QUEIMA DE JUDAS

José de Almeida Bispo, 08 de Abril, 2023

Confesso que sempre me senti incomodado com a “queima de judeu” desde pequeno.
Mesmo antes do atual estágio de vida, onde tenho por princípio só matar aquilo que vou comer; que matará a minha fome, para que eu não morra. Aqui, e só aqui é matar ou morrer. Não importa se o grão ou ovo ainda por germinar, porém já vida latente; ou o boi ou baleia: exceto leite, mel, frutos e raízes tuberosas, tudo o mais que se come morreu para nos manter vivos. Cada vida, pois, é sacratíssima.
A queima de judeu (como se dizia no meu meio) ou de Judas, portanto, sempre me soou estranha; uma brincadeira grosseira.
Até que fui crescendo e estudando, e aprendendo sobre a Inquisição.
Foi ela instituída pelo Estado fundamentalista religioso, na tentativa de pela força extremada manter pessoas presas ao seu modo de vida, independentemente das suas vontades. E já começou com punições extremas contra os cátaros, na alta Idade Média, inclusive queimando-os na fogueira. Briga de poder.
Porém foi com seu uso pelas monarquias de Castela e Aragão, como instrumento de tortura e morte, em nome de Cristo, por toda a sorte de mau elemento encastelado no poder, da Igreja ou do nascente império espanhol; e, em geral em ambas posições. Mas não ficou só por isso. De fato, a inquisição espanhola foi um imenso latrocínio conduzido em nome da fé e, pasmem: do maior defensor da vida, o próprio Jesus Cristo.
Fortunas pessoais se fizeram à custa da expropriação pela Corte, que ficava com a maior parte roubada, distribuindo fartas comissões aos denunciantes e até mimos aos inquisidores da Igreja.
À patuleia, com gosto de sangue na boca o momento de gozo era quando ouvia os terríveis gritos de dor dos condenados a queimarem vivos; mas para os agentes dos reis, os covardes denunciantes, principalmente, a fuga do acusado depois de ter todos os bens perdidos, não trazia segurança absoluta, já que testemunho da selvageria perpetrada; contudo, o principal já tinha sido atingido: os bens.
A América foi descoberta com financiamento dessa natureza. Assim também as demais conquistas espanholas, na Europa e além dela.
A fórmula se repetiria a partir de 1934 na Alemanha, e dessa vez com o ouro roubado aos judeus financiando a exponencial máquina de matar de Hitler, até 1945. Latrocidas. Desde grandes quantidades em dinheiro, moeda e imóveis, a reles dentes ouro ou próteses metálicas em algum osso do corpo, arrancado dos gaseados antes de serem queimados nos fornos crematórios. Assassinos e ladrões. Supostamente em nome da pátria e da pureza racial.

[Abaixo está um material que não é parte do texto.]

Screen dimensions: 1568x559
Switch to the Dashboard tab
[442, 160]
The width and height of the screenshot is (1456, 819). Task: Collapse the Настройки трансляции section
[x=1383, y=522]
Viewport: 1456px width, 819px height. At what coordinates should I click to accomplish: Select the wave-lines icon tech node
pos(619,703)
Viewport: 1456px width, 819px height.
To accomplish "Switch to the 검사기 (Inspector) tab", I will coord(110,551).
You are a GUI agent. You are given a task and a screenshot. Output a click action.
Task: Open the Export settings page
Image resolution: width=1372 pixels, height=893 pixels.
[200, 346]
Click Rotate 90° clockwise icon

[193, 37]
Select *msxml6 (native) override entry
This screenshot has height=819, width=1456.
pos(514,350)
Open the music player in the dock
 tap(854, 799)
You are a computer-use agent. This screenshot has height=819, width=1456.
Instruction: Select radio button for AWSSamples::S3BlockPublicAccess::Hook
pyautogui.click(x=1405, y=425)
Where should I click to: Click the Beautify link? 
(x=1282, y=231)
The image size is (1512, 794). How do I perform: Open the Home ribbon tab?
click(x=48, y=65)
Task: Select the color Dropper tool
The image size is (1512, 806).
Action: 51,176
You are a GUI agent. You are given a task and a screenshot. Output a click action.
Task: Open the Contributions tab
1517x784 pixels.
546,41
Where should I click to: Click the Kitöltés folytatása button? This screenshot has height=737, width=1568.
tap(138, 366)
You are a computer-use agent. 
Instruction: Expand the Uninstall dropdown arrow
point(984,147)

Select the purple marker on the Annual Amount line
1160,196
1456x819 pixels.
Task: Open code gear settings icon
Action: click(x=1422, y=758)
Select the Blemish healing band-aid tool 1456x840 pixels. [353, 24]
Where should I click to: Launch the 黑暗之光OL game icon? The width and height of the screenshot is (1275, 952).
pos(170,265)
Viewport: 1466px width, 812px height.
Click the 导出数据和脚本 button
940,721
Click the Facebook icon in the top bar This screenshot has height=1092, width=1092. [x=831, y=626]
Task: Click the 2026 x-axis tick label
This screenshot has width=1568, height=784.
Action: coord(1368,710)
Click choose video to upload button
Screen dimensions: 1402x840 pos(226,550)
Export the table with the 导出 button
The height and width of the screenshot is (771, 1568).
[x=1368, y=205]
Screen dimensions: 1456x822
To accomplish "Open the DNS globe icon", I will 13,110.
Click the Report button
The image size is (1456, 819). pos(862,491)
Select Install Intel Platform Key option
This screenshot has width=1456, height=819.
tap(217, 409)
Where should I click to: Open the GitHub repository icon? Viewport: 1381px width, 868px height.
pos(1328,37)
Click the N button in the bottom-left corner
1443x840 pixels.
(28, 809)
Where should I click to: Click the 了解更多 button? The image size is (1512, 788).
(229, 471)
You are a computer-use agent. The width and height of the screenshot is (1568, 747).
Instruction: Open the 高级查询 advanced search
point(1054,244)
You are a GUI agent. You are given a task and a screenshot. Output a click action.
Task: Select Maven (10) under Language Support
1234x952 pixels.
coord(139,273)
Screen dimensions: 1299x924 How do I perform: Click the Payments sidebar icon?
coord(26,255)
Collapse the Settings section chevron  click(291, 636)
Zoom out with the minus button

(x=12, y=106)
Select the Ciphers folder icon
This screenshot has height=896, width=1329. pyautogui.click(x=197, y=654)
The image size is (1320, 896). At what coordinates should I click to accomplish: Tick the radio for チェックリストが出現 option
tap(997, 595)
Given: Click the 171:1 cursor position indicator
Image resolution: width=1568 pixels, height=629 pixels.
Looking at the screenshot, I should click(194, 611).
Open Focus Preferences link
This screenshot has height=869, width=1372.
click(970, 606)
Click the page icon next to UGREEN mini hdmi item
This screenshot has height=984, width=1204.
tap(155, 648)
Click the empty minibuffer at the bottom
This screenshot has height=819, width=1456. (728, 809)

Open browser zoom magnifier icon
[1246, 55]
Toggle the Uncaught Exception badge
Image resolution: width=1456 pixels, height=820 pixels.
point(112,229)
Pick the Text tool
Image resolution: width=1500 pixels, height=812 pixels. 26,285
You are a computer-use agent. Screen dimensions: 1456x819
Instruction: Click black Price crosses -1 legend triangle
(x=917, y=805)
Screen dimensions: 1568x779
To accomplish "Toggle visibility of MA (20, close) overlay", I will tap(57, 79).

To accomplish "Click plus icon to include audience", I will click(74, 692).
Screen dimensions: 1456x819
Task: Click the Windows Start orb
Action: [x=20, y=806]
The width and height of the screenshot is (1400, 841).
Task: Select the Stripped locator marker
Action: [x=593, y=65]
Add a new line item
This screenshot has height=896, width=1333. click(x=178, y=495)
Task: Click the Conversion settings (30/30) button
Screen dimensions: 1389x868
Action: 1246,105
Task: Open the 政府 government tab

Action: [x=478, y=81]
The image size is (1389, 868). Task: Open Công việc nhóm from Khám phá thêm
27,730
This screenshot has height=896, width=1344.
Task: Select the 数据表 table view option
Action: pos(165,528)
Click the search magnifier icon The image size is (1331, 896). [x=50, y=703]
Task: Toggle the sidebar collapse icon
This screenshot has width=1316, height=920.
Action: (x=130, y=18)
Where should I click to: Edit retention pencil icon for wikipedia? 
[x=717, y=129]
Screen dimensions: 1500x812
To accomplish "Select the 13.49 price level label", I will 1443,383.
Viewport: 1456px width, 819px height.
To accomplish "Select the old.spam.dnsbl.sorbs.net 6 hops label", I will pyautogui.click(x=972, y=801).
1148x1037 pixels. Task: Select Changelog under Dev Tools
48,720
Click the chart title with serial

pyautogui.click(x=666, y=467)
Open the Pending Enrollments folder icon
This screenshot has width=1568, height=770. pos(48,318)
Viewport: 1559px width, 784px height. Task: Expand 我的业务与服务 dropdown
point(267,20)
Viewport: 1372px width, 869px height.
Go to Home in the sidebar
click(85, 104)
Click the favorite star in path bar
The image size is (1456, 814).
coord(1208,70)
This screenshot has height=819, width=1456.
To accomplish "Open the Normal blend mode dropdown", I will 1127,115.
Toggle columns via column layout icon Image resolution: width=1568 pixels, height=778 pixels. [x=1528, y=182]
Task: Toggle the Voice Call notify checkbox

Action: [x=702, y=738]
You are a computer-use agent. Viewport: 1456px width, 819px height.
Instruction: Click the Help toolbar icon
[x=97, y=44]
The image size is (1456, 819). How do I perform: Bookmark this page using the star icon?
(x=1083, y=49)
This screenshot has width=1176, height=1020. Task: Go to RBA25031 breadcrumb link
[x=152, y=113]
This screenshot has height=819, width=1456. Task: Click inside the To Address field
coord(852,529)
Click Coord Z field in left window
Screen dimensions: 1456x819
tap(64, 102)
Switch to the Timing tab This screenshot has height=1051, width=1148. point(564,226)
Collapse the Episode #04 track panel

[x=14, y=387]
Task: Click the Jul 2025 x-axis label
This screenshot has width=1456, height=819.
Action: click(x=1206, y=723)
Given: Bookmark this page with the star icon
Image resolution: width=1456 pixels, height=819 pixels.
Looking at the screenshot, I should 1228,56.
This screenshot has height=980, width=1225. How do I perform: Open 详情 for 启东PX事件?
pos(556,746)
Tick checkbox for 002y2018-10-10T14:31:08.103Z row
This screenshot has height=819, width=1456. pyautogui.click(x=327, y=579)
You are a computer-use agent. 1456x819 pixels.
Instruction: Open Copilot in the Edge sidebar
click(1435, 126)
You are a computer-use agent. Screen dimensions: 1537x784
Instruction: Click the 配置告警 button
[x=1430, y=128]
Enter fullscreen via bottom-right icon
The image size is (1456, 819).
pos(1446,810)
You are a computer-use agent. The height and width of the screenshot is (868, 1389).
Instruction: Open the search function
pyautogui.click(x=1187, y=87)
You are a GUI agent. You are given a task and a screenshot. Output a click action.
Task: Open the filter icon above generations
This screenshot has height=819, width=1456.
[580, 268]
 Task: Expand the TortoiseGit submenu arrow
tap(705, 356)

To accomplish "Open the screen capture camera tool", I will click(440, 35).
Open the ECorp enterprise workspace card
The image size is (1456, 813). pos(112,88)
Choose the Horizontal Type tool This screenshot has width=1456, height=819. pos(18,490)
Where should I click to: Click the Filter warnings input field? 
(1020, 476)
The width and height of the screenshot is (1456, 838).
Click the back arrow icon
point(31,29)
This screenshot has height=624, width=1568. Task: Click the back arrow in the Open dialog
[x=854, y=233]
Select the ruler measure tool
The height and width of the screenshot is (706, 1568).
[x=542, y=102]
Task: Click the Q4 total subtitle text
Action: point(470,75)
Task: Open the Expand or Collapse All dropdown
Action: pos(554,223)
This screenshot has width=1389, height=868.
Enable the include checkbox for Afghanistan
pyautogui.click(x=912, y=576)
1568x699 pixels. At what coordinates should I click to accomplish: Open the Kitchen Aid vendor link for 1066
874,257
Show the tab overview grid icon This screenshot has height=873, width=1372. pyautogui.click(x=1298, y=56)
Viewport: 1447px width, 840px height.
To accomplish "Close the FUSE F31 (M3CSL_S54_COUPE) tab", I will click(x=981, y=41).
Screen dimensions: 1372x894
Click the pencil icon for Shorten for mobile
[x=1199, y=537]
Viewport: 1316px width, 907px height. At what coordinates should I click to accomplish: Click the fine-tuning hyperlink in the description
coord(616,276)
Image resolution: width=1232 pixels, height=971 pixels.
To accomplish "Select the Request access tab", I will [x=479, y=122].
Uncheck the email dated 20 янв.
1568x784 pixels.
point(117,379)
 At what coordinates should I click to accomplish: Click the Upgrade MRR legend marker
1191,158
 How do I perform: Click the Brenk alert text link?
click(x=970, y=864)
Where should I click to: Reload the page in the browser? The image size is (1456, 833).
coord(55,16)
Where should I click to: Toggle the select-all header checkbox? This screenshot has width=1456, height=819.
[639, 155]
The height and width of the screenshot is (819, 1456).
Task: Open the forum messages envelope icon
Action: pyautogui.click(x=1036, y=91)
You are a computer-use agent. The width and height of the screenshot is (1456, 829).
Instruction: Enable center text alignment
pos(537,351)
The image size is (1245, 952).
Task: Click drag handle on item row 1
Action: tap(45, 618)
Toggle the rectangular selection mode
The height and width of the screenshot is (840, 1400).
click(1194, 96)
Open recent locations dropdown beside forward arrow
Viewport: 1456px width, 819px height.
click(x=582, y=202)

Voltando à Espanha de quatro séculos antes, quando o judeu era rico e bem antenado, se conseguisse corromper a máquina – coisa não muito difícil de fazer – poderia fugir e seria queimado um boneco de pano em seu lugar no dia do “Auto de Fé”.
Assim surgiu a tradição da queima do judeu, depois mudado para Judas, haja vista a péssima reputação do discípulo traidor. Para não chocar.
Hoje, como desde o início da pandemia não houve a tradicional “Queima de Judas” no estacionamento do Estádio Mendonção, com suas bombas pipocando e lançando molambos por todos os lados, como há 500 anos em Portugal e principalmente na Espanha, com farta plateia a aplaudir.